PROBLEM SET:
1. Reproduce word for word the passage of the subway essay that begins with "Smoking in underground" and ends after "a roll downhill...perhaps.".
2. Extend the essay about weekend subway travels with a few new paragraphs that start after its last sentence.

SOURCE PASSAGE:
###

The places we will go when we have to go. Yes, I threw caution to the wind yesterday morning, gingerly elbowing the bathroom door open. A solitary urinal and stall greeted me. Happily, both were unoccupied. I noticed the former hadn’t been flushed in a while, but made a beeline to it anyway. I wondered if it could even flush. Fortunately, I identify with the male gender—Joe Biden says there are “at least three” of them—and was able to do what I had to do without coming into contact with anything bathroom related. I suffered a momentary lapse, though, when I instinctively flushed the urinal. Surprisingly, it worked. So, I did someone a small favor. I wanted to wash my hands but concluded such an act of proper hygiene in that sink would be counterproductive.

When exiting this bathroom from down under, I spied a large umbrella in the trash receptacle. Another man then entered. He looked somewhat threatening and had a lady companion—his better half—waiting outside. Not good. Seconds later, the fellow emerged from the bathroom with the umbrella in hand. He called out to me, “Sir, is this yours?” I said no in no uncertain terms.

A little while later I encountered the couple on the station platform, angrily bickering about this, that, and the other thing. The woman had the umbrella now. She eventually concluded it was not much of a find, I guess, and—in mid-bicker—tossed the thing onto the subway tracks. Her friend was not amused.

Later in my travels, a lunatic—menacingly mumbling without pause—entered the subway car that included me as a passenger. He didn’t ask anybody for anything, but his deranged presence made one and all increasingly uncomfortable. The man took off his sneakers at some point and sported extraordinarily clean white socks, which didn’t quite jibe with the rest of him. In due course, he pulled a cigarette out of his pocket, lit it, and began puffing away. At that moment, I knew I had rode with this guy before. Smokey the Bear’s modus operandi is to light up, deplete the oxygen in the subway car, and watch the inexorable exodus of passengers to another one. In my case, I just got off and waited for another train. 
Smoking in underground mass transit is more than I can stand nowadays. It was bad enough in above- ground mass transit during my high school days forty years ago. Against the law then and now.
I saw more than assorted loons on my weekend journeys. Saturday was relatively mild and very foggy.
That's Ellis Island out there. Lady Liberty remained totally shrouded by Mother Nature's pea soup.
As a youth, a local channel always played the public service announcement: "It's 10 p.m. Do you know where your children are?" Today, I suppose, the answer would be: More than likely staring into his or her device.
Sabrett may be "on a roll." But I sincerely doubt ol' George would think the country he helped found was on a roll. On a roll downhill...perhaps.

###

COLLECTED DATA:
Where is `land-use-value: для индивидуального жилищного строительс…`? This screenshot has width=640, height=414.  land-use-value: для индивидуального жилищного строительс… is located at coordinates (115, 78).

###

RESPONSES BY ITEM NUMBER:
1.
Smoking in underground mass transit is more than I can stand nowadays. It was bad enough in above- ground mass transit during my high school days forty years ago. Against the law then and now.
I saw more than assorted loons on my weekend journeys. Saturday was relatively mild and very foggy.
That's Ellis Island out there. Lady Liberty remained totally shrouded by Mother Nature's pea soup.
As a youth, a local channel always played the public service announcement: "It's 10 p.m. Do you know where your children are?" Today, I suppose, the answer would be: More than likely staring into his or her device.
Sabrett may be "on a roll." But I sincerely doubt ol' George would think the country he helped found was on a roll. On a roll downhill...perhaps.

2.
For prospective tourists and local aficionados of Christmas in New York, I recommend, again, visiting the Financial District.
Lots of nice decorations and lights in the canyons.
In my youth, we never ventured down to lower Manhattan at Christmas. It was all midtown then from Macy's to Rockefeller Center.
While there are plenty of tourists around the Wall Street area, the canyons are sufficiently serpentine and off-the-beaten trail to ensure there are no Rockefeller Center-like masses to contend with.
And a partridge in an artificial Christmas tree...
I saw many Millennials bedecked in Santa outfits on murky Saturday. Must have been a big party day. End of exams...Christmas vacation.
Saturday's last leg. Murkier than ever.
A new day dawned blustery, colder, and clear. I couldn't resist passing by Macy's on Sunday. I haven't stepped inside that place in some forty years. That ship has sailed.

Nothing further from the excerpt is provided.